Abstract
Background
Choosing Wisely Canada (CWC) recommends that long-term therapies for Inflammatory Bowel Disease (IBD) should not be initiated or escalated based only on symptoms. Dose escalations of advanced IBD therapies can lead to increased costs, potential safety concerns, and may subject patients to long-term use of higher than necessary advanced therapy doses. This study provides a single-centre examination of advanced IBD therapy dose escalations including what indications were present to inform these management changes.
Aims
To assess the proportion of advanced IBD therapy changes made between 2021 and 2025 at the University of Alberta IBD Unit which followed current CWC recommendations.
Methods
This retrospective cohort quality improvement study reviewed advanced IBD therapy dose escalations to determine which reported indications were present at time of escalation. Possible indications included patient symptoms, abnormal biomarkers (i.e., fecal calprotectin [FCP], C-reactive protein), active disease on endoscopy, imaging results (i.e., intestinal ultrasound, CT and/or MR enterography), serum drug and anti-drug antibody levels, and missed doses.
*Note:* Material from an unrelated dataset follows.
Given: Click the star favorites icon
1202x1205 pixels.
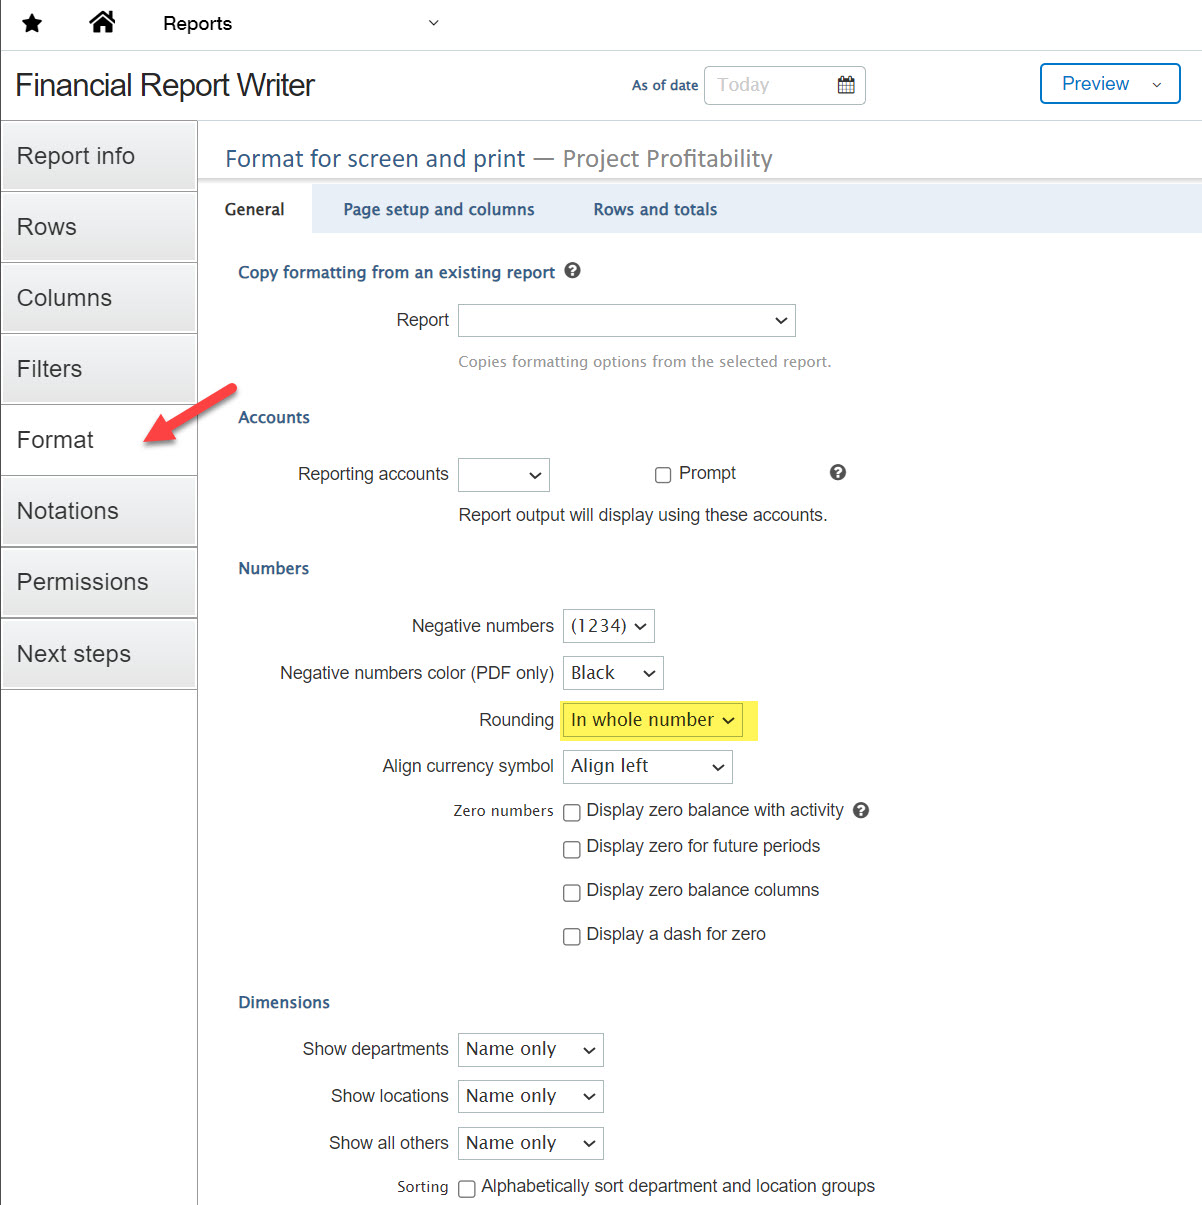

Descriptive statistics were calculated for the overall cohort and subgroups for each advanced therapy agent.
Results
In total, 1334 advanced IBD therapy dose escalations for 1081 patients were reviewed. 384 (28.8%) dose escalations were made based on patient symptoms alone and 701 (52.5%) were made in response to active disease being identified. The remaining 249 (18.7%) escalations were based on serum drug and anti-drug antibodies levels, with or without concurrent symptoms. Anti-TNF agents were the most frequently escalated medication class with 728 (54.6%) escalations, followed by anti-IL12/23 with 358 (26.8%), anti-integrins with 190 (14.2%), JAK inhibitors with 45 (3.4%), and anti-IL23 with 13 (1.0%). Evidence of disease activity was most commonly obtained from FCP levels (48.4%) and endoscopic findings (47.4%). Dose de-escalations were also identified, with 54 de-escalations documented between 2021 and 2025.
Conclusions
This study demonstrates the need for ongoing improvement in determining active IBD prior to advanced therapy dose escalations. Recommendations regarding the use of serum drug and anti-drug antibody levels to inform dose escalations could potentially minimize the discordance between current CWC recommendations and clinical practice as shown in this study. Further research assessing the clinical outcomes of patients who were dose escalated on the basis of symptoms alone is required.
Funding Agencies
None